Der Autor als Kauz: Pierre Deason-Tomory im Selbstportrait auf einem Bahnsteig.
Weimar. Nicht alles ist schlecht an Corona. Die Krise bietet uns jetzt immerhin die Chance, endlich ein Buch vom alten Deason, 51, in die Hand zu nehmen. Nun ja, ein Büchlein eigentlich nur. Aber immerhin. Es ist ein Anfang. Und mit dem Anfangen kennt er sich aus. Mit dem Bald-wieder-Aufhören aber auch.
Pierre Deason-Tomory, DeutschAmerikaner, hat ein Corona-Tagebuch geschrieben und es zunächst bei Facebook veröffentlich sowie mitunter im Feuilleton der linken Splittergruppen-Postille Junge Welt. Inzwischen brachte es der Weimarer Eckhaus-Verlag heraus und setzte sich damit die Corona auf: den Siegerkranz für die erste literarische Neuerscheinung zur Krise.
Diese Schrift der Spötter beginnt am 14. März in der Kulturhauptstadt Weimar, wo Deason zu Hause ist, und geht am 12. April, Ostersonntag, in der „Absteigerhauptstadt“ Nürnberg, woher er stammt, schon wieder zu Ende: weil ihm angeblich „ohne neue eigene Eindrücke aus dem wirklichen Leben außerhalb der eigenen vier Wände“ der Stoff auszugehen drohte.

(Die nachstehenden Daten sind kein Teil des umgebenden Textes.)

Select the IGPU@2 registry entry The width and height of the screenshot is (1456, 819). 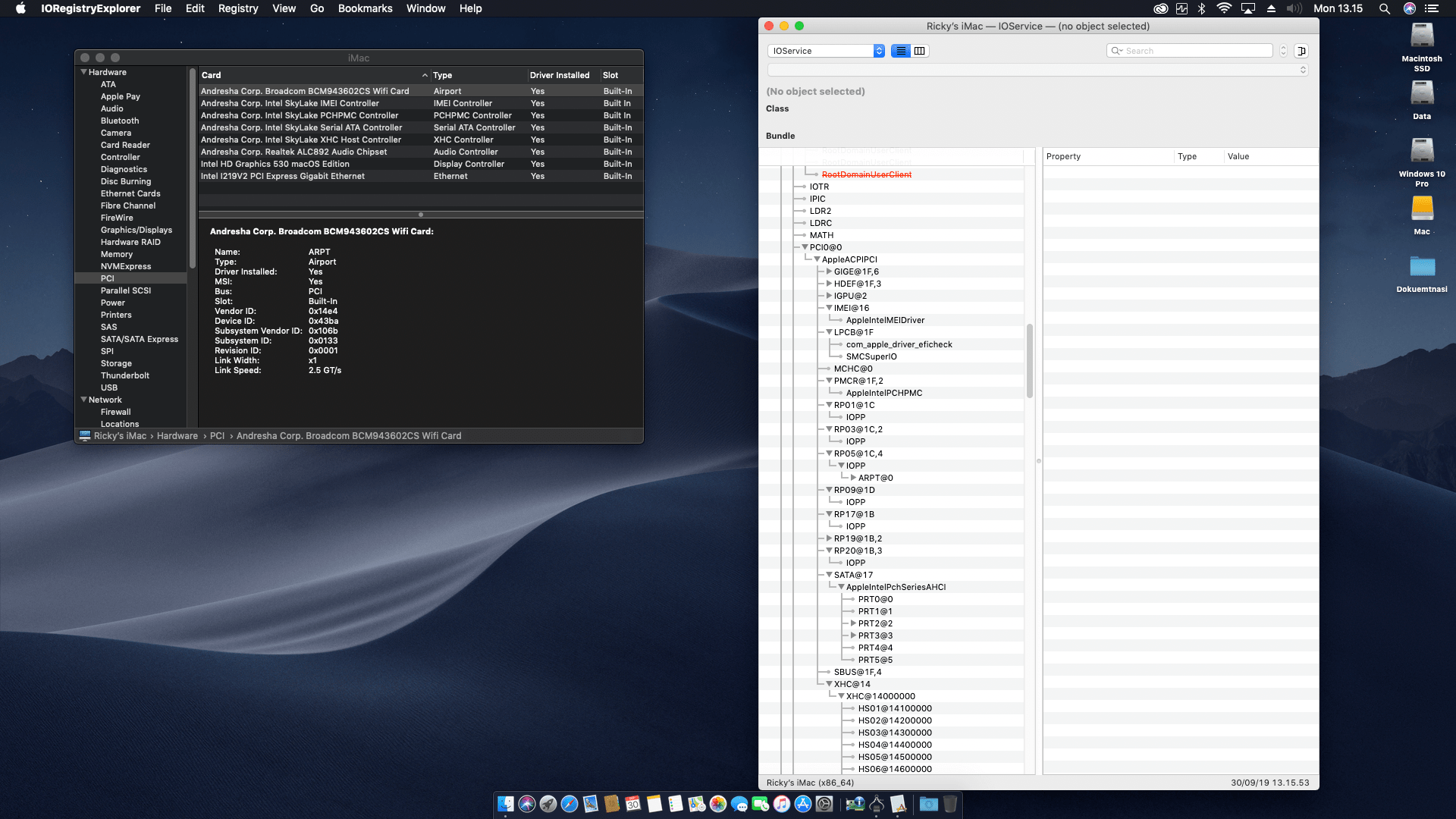pyautogui.click(x=850, y=296)
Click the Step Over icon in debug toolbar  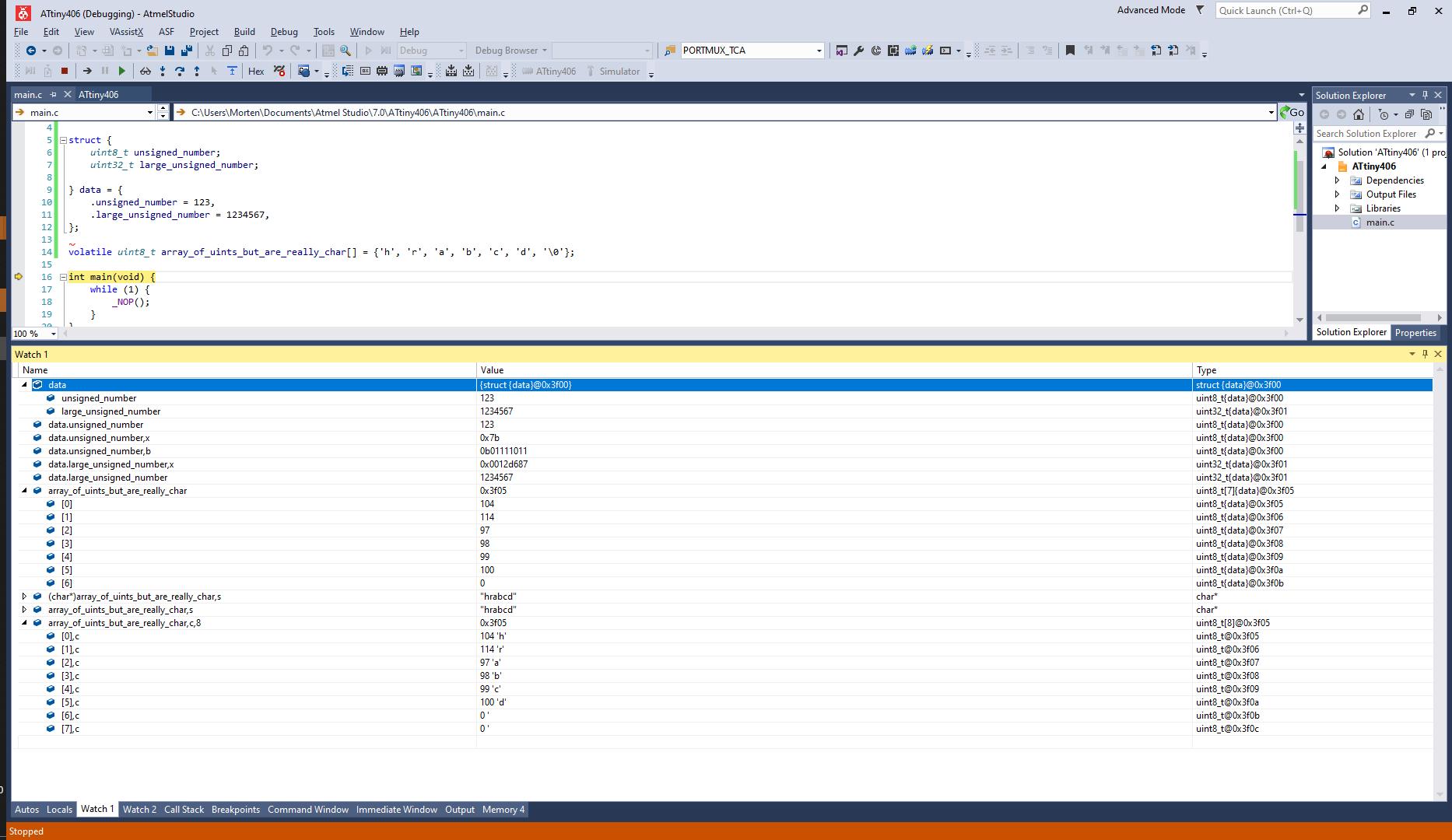(180, 71)
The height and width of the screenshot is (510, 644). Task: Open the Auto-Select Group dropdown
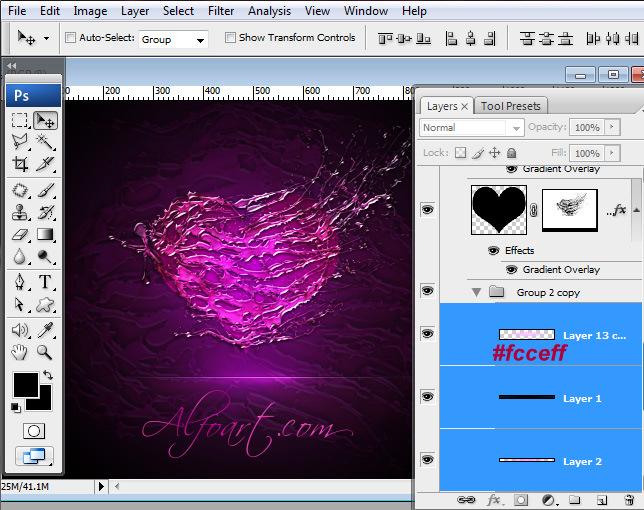[172, 39]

Das passt zu ihm. Deason ist ein Kauz, unstet und unberechenbar. Er hat das regelrecht kultiviert, zunächst in seiner Vergangenheit als Radiomoderator: DT 64, Radio Hamburg, Kiss FM. Er war einer der Besten, für mich der Beste. Doch binnen 20 Jahren schaffte er es auf 14 Sender in sechs Städten. Irgendwie muss er das mit dem Leben auf der Ultrakurzwelle anders verstanden haben. Bei Antenne Thüringen flog er 1999 raus, was für ihn und gegen den Sender spricht. Er hatte Hörern am Tag vor der Osternacht von Jesus‘ letzten Worten am Kreuz berichtet: „Mehr Nägel, ich rutsche!“
Einst Radiomoderator, dann Stadtrat, heute Hersteller von Gebrauchsprosa
Das Finale dieser Karriere führte ihn zu Radio Lotte Weimar, wo wir Kollegen und auch Partner vor dem Mikrofon waren. Er kam und ging und kam und ging wieder … Zwischendurch verschwand er nach Chicago, wohin das Tagebuch unter anderem abdriftet: „Ich konnte weglaufen, wohin ich wollte“, hält er fest, „ich kam nirgend an.“Das spricht sozusagen von der Einsamkeit des Kurzstreckenläufers. Bevor er „Hersteller von Gebrauchsprosa“wurde, „in der Weimarer Textindustrie“, absolvierte Deason, laut ironischer Selbstauskunft, „eine Durststrecke als gewissenloser Politik-Funktionär“. Ein Jahrzehnt lang saß er etwa im Weimarer Stadtrat: erst für die Linke, dann für die lokale Abspaltung Neue Linke, schließlich für die SPD. Ein undogmatischer Linker jenseits der Parteiprogramme ist er immer geblieben, ein Funktionär nie geworden. Ein politischer Kopf durch und durch, doch kein Politiker im eigentlichen Sinn.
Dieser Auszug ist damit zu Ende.